Pharmacoepidemiology, Sixth Edition (B. Strom, S.E. Kimmel, S. Hennessy, Wiley, 2019) provides a comprehensive guidance on pharmacoepidemiology addressing data sources, applications and methodologies.
Pharmacoepidemiology and Therapeutic Risk Management, First Edition (A.G. Hartzema, H.H. Tilson and K.A. Chan, Editors, Harvey Whitney Books Company, 2008) illustrates practical issues with a large number of real life examples in addition to a general review of drug-specific methodologies.
Practical Statistics for Medical Research, Second Edition (D. Altman. Chapman & Hall, 2020) presents a problem-based statistical text for medical researchers.
Drug Utilization Research. Methods and Applications (M Elseviers, B Wettermark, AB Almarsdóttir, et al. Editors.

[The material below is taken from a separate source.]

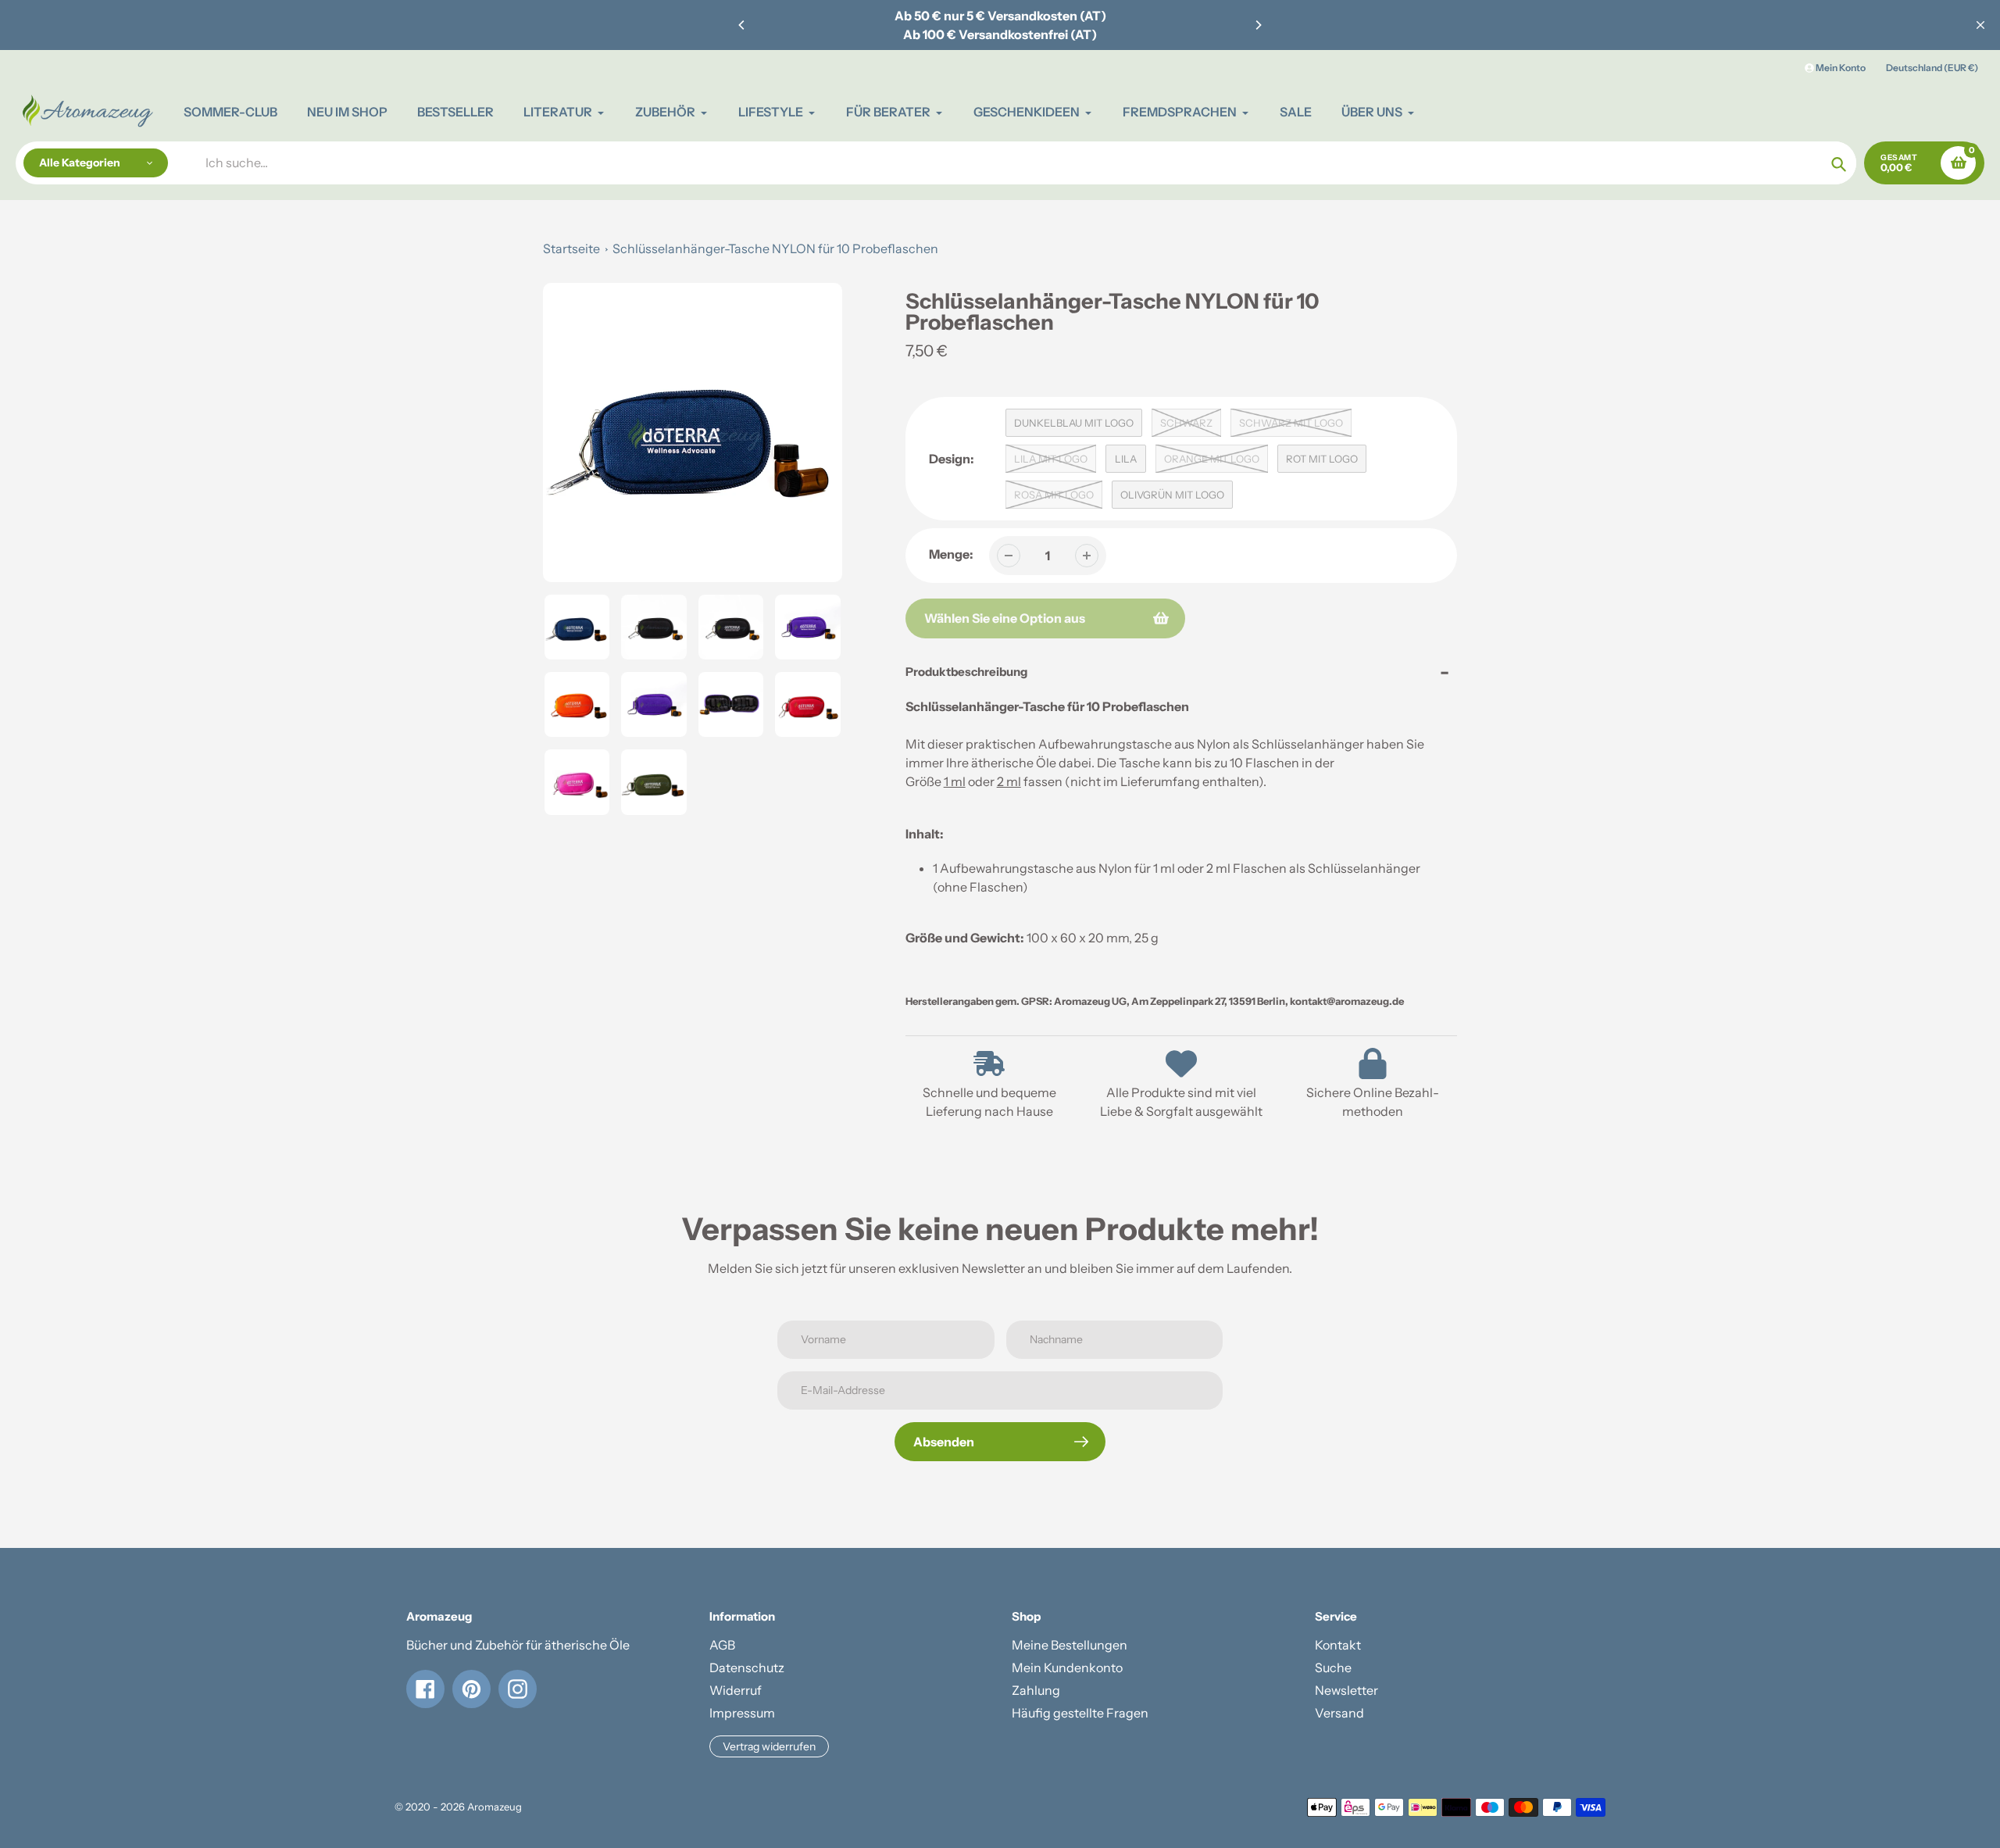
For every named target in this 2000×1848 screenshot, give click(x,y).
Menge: (951, 554)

Wiley Blackwell, 2016) provides a comprehensive manual of methodology and applications of drug utilisation research.
Mann's Pharmacovigilance, Third Edition (EB Andrews, N Moore, Editors, Wiley-Blackwell, 2014) is a reference for the science of detection, assessment, understanding and prevention of the adverse effects of medicines, including vaccines and biologics.
Post-Authorization Safety Studies of Medicinal Products. The PASS Book, 1st Edition (Ayad Ali, Abraham Hartzema, Ed., Academic Press, 2018) covers the use of observational studies in post-marketing drug safety assessment, presents various types of post-authorisation safety studies and discusses challenges and solutions in the design and conduct of these studies.